Tous se détestent cordialement, maîtres et esclaves n’hésitent pas à faire des exactions les uns contre les autres mais aucun n’ose plus tuer. Tous sauf Flok, petit-fils du chef des guerriers, et Fraya, petite-fille du chef des destructeurs de la ville. Ces deux-là sont à part.

Ceci est mon histoire, celle d’une fille amoureuse d’un viking qui lui est interdit de par sa condition mais prête à tout pour pouvoir vivre son amour.

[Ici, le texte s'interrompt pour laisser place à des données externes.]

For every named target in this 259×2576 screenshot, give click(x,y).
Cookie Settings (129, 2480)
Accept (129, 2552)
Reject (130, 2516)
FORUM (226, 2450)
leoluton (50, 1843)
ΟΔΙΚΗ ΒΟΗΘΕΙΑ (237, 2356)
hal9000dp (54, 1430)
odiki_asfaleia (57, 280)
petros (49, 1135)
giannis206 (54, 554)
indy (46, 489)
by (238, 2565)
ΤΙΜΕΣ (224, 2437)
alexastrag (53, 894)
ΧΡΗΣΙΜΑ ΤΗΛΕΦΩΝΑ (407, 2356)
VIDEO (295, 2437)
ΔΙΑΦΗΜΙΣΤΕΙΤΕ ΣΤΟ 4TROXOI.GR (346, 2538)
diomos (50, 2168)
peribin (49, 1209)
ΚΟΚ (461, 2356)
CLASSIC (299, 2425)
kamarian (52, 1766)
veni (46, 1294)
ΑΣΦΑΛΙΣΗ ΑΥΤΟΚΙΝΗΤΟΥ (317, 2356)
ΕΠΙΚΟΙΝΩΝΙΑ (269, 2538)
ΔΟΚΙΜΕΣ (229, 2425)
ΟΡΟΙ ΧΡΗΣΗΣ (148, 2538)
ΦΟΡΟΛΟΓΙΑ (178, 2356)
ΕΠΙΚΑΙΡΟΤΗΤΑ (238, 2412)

Je connais Flok depuis ma naissance. Sa mère était la sage-femme de la ville et elle a toujours accepté d’aider à accoucher les femmes esclaves. C’est elle qui m’a mise au monde et qui m’a élevée quand ma mère est morte. Flok avait quatre ans à ma naissance et m’a toujours protégée comme s’il était mon grand-frère, même quand son père s’énervait contre moi alors que mon travail n’était pas bien fait ou qu’il avait trop bu. Il est mort il y a quelques années laissant le pouvoir à son fils unique et entrainant dans la tombe son épouse. C’est à ce moment-là que j’ai compris que je l’aimais. Au fil du temps, son regard sur moi a changé, passant de l’aîné protecteur à celui de l’homme célibataire et amoureux.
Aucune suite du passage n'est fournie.